>> begin Material supplied

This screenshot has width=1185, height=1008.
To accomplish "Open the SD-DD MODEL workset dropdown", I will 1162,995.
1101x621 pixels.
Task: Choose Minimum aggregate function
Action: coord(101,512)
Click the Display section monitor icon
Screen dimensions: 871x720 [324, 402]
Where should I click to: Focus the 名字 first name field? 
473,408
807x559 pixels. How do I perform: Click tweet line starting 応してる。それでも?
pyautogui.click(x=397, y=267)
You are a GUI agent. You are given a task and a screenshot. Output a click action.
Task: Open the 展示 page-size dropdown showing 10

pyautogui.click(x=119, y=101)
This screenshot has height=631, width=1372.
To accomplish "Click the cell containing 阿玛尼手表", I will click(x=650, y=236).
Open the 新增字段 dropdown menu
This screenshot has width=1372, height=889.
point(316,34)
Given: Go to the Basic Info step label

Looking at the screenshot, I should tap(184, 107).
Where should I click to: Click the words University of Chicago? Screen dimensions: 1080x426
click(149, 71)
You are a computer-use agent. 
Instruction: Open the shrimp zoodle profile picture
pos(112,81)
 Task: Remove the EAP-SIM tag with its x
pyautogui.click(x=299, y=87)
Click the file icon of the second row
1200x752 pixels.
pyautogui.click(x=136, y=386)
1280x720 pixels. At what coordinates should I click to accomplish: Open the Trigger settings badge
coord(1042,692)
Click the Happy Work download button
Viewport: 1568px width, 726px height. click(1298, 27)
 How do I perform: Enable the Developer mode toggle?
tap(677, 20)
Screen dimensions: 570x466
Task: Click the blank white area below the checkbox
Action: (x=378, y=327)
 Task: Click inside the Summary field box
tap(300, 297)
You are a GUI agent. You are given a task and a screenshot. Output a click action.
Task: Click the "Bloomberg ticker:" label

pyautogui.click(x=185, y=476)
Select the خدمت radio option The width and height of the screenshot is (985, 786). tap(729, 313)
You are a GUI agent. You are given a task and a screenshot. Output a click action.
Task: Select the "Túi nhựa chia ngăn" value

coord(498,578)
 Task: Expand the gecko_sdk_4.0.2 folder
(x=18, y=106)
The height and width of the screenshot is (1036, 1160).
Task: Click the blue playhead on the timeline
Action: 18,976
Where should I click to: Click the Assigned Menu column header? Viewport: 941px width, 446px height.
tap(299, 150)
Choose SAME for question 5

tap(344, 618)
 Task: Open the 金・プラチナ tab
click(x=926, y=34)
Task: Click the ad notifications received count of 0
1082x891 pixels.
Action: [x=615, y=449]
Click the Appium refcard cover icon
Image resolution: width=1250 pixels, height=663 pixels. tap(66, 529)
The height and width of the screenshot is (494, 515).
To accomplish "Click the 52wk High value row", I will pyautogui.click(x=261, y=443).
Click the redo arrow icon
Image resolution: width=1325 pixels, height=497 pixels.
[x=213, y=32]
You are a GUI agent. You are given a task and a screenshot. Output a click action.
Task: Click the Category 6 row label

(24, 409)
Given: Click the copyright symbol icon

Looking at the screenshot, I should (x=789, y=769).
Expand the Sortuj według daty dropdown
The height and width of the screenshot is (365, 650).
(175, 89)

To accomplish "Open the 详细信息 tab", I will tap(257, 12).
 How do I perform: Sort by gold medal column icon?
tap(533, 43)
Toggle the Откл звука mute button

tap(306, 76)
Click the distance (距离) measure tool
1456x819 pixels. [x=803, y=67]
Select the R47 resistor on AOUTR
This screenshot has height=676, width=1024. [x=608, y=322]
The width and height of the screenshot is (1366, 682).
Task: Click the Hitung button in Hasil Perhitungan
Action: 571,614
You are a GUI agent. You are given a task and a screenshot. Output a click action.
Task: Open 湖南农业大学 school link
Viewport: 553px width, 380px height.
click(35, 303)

>> end Material supplied

# Requirement
Rewrite the listing above, replacing "GUI agent" with "screen navigation agent" wherever it occurs and leaving everything else unchanged.

# Final result
This screenshot has width=1185, height=1008.
To accomplish "Open the SD-DD MODEL workset dropdown", I will 1162,995.
1101x621 pixels.
Task: Choose Minimum aggregate function
Action: coord(101,512)
Click the Display section monitor icon
Screen dimensions: 871x720 [324, 402]
Where should I click to: Focus the 名字 first name field? 
473,408
807x559 pixels. How do I perform: Click tweet line starting 応してる。それでも?
pyautogui.click(x=397, y=267)
You are a screen navigation agent. You are given a task and a screenshot. Output a click action.
Task: Open the 展示 page-size dropdown showing 10

pyautogui.click(x=119, y=101)
This screenshot has height=631, width=1372.
To accomplish "Click the cell containing 阿玛尼手表", I will click(x=650, y=236).
Open the 新增字段 dropdown menu
This screenshot has width=1372, height=889.
point(316,34)
Given: Go to the Basic Info step label

Looking at the screenshot, I should tap(184, 107).
Where should I click to: Click the words University of Chicago? Screen dimensions: 1080x426
click(149, 71)
You are a computer-use agent. 
Instruction: Open the shrimp zoodle profile picture
pos(112,81)
 Task: Remove the EAP-SIM tag with its x
pyautogui.click(x=299, y=87)
Click the file icon of the second row
1200x752 pixels.
pyautogui.click(x=136, y=386)
1280x720 pixels. At what coordinates should I click to accomplish: Open the Trigger settings badge
coord(1042,692)
Click the Happy Work download button
Viewport: 1568px width, 726px height. click(1298, 27)
 How do I perform: Enable the Developer mode toggle?
tap(677, 20)
Screen dimensions: 570x466
Task: Click the blank white area below the checkbox
Action: (x=378, y=327)
 Task: Click inside the Summary field box
tap(300, 297)
You are a screen navigation agent. You are given a task and a screenshot. Output a click action.
Task: Click the "Bloomberg ticker:" label

pyautogui.click(x=185, y=476)
Select the خدمت radio option The width and height of the screenshot is (985, 786). tap(729, 313)
You are a screen navigation agent. You are given a task and a screenshot. Output a click action.
Task: Select the "Túi nhựa chia ngăn" value

coord(498,578)
 Task: Expand the gecko_sdk_4.0.2 folder
(x=18, y=106)
The height and width of the screenshot is (1036, 1160).
Task: Click the blue playhead on the timeline
Action: 18,976
Where should I click to: Click the Assigned Menu column header? Viewport: 941px width, 446px height.
tap(299, 150)
Choose SAME for question 5

tap(344, 618)
 Task: Open the 金・プラチナ tab
click(x=926, y=34)
Task: Click the ad notifications received count of 0
1082x891 pixels.
Action: [x=615, y=449]
Click the Appium refcard cover icon
Image resolution: width=1250 pixels, height=663 pixels. tap(66, 529)
The height and width of the screenshot is (494, 515).
To accomplish "Click the 52wk High value row", I will pyautogui.click(x=261, y=443).
Click the redo arrow icon
Image resolution: width=1325 pixels, height=497 pixels.
[x=213, y=32]
You are a screen navigation agent. You are given a task and a screenshot. Output a click action.
Task: Click the Category 6 row label

(24, 409)
Given: Click the copyright symbol icon

Looking at the screenshot, I should (x=789, y=769).
Expand the Sortuj według daty dropdown
The height and width of the screenshot is (365, 650).
(175, 89)

To accomplish "Open the 详细信息 tab", I will tap(257, 12).
 How do I perform: Sort by gold medal column icon?
tap(533, 43)
Toggle the Откл звука mute button

tap(306, 76)
Click the distance (距离) measure tool
1456x819 pixels. [x=803, y=67]
Select the R47 resistor on AOUTR
This screenshot has height=676, width=1024. [x=608, y=322]
The width and height of the screenshot is (1366, 682).
Task: Click the Hitung button in Hasil Perhitungan
Action: 571,614
You are a screen navigation agent. You are given a task and a screenshot. Output a click action.
Task: Open 湖南农业大学 school link
Viewport: 553px width, 380px height.
click(35, 303)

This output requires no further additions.